Dann folgte die Enshitification. Zentrales DNS, was prompt eine Woche nach Einführung eine Störung hatte und für einen langen, nächtlichen Noteinsatz sorgte. Die Platten wurden zum software defined storage und die damit verbundenen langen Latenzen bremsten die Datenbank aus. Lediglich an einen Ausfall vom LDAP kann ich mich nicht erinnern. Irgendwann versagte das Storagesystem, obwohl die Prod-systeme gespiegelt sind und wir verloren 2 Tage bis wir den Ausfall wieder aufgeholt hatten. Nach einem Desaster Recovery hinen unsere Platten an einem anderen Standort und die Performance der Datenbank sank auf 1/5 und verursachte stundenlange verzögerungen.

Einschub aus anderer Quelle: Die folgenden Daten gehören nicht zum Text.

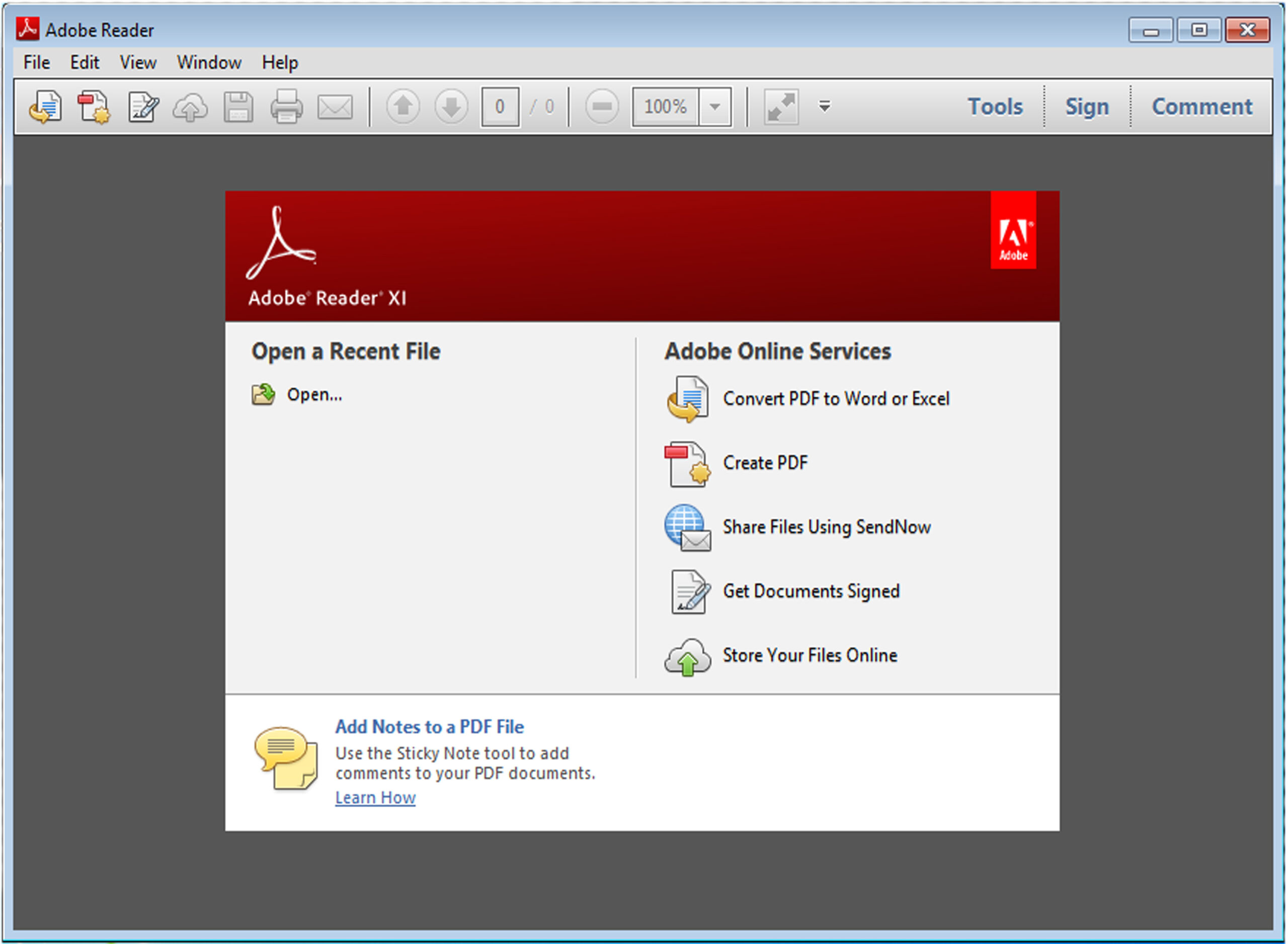Open the page display options chevron
Viewport: 1288px width, 944px height.
824,106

Dann kam die Seuche der Middleware. Bea-Weblogic. Ständige Updates im Framework, in Verantwortung des Middleware-Teams. Mindestens 3x ging dabei die LDAP-Authentifizierung in die Brüche. Heute haben wir Container, Openshift und Deploy-Pipelines, welche einen Fehler in der Nacht regelmäßig zu einem unlösbaren Problem machen, bis tagsüber der Entwickler erreichbar ist.
Bei der nachwachsenden Projektmanager-Generation scheint Agile auch in Vergessenheit zu geraten. Es werden jahrelange Wasserfallprojekte geplant, die niemand mehr überblicken und testen kann.
Genau so scheint es hier auch gelaufen zu sein, wenn eine kritische Infrastruktur im ganzen Land gleichzeitig ein Update erfährt.